Watching the discussion, I'd conclude as follows:
The primary OSM database is a collection of, by definition, mutable data. That is the "wiki" principle. Whether it actually makes sense to edit parts of it is therefore not relevant. Provided that the original licensor's terms permit, anyone is free to put a *copy* of reference data into the OSM database. The original immutable reference source still stands. The copied data can be tagged with a source and a request or suggestion made that it should not be altered ... but that suggestion cannot be mandatory. So immutable=yes is confusing but by all means place immutable=recommended.

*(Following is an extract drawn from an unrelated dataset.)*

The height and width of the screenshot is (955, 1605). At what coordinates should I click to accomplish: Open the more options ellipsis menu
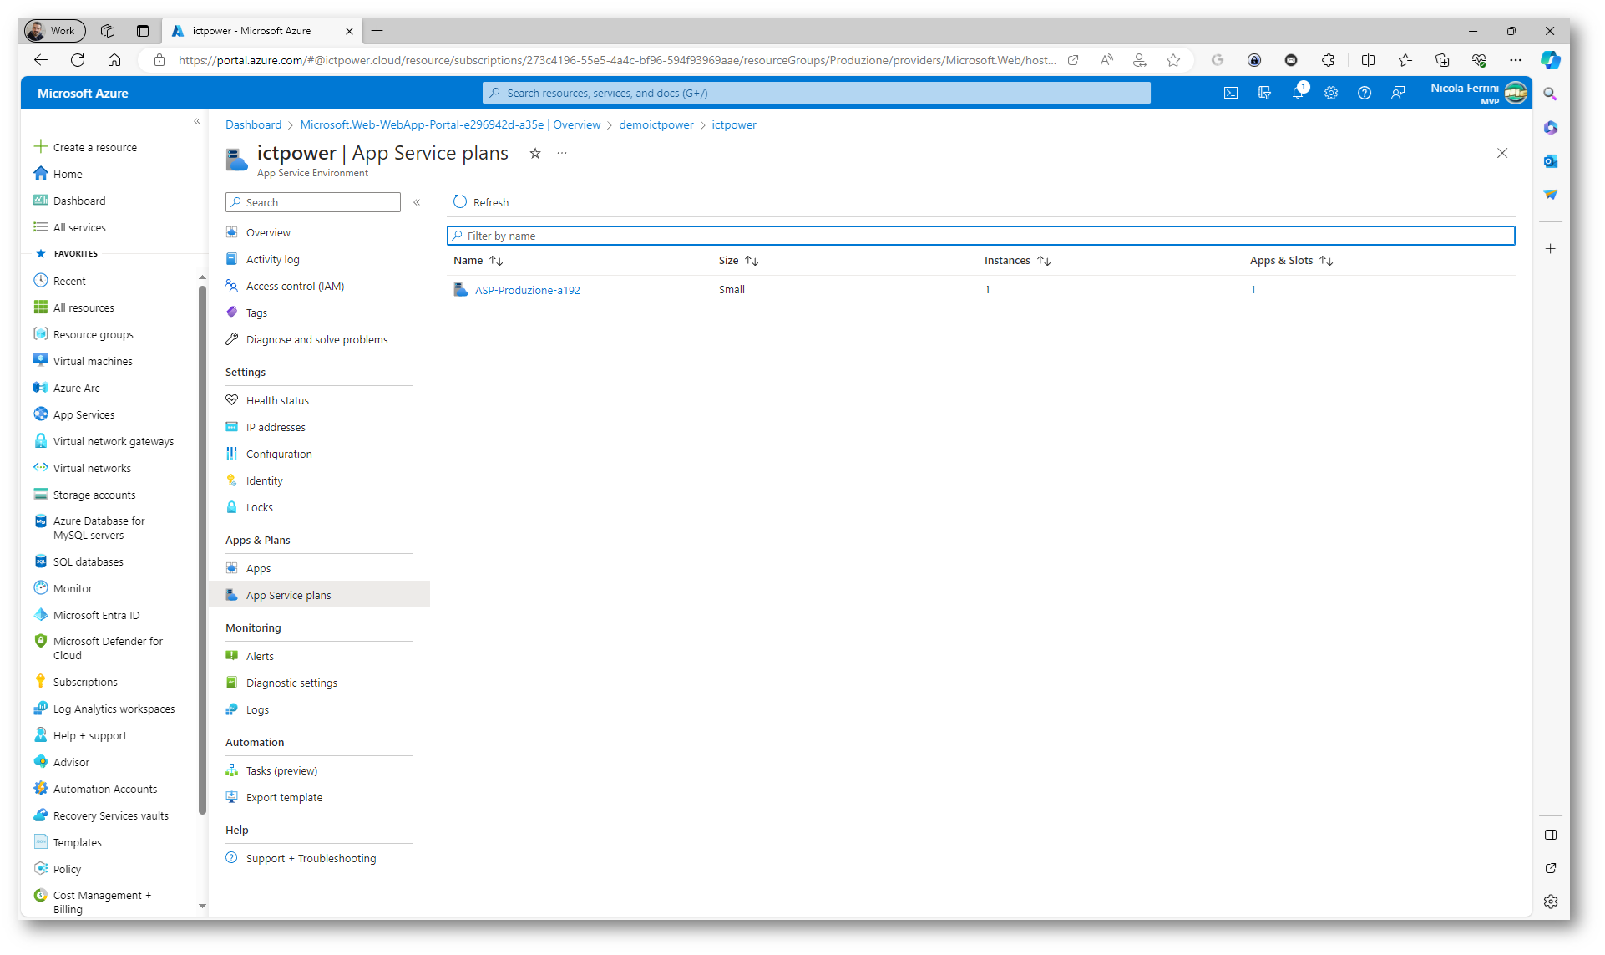pos(562,153)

I used the term "primary OSM database". At the moment, the primary OSM database is the only database that serves data according to the OSM API and XML schema (?). I foresee that will change although personally I would drag my feet on it until the primary OSM database has even more clearly established itself as The Source. Optional datasets will however emerge and maturing editors and renderers will adapt. Sets of coastlines at different resolutions and sources, scientific datasets, school projects, where I went on my holidays ... and reference datasets at higher resolution and authority than general contributions. That, I suspect, is the true long term solution to Russ' dilemma.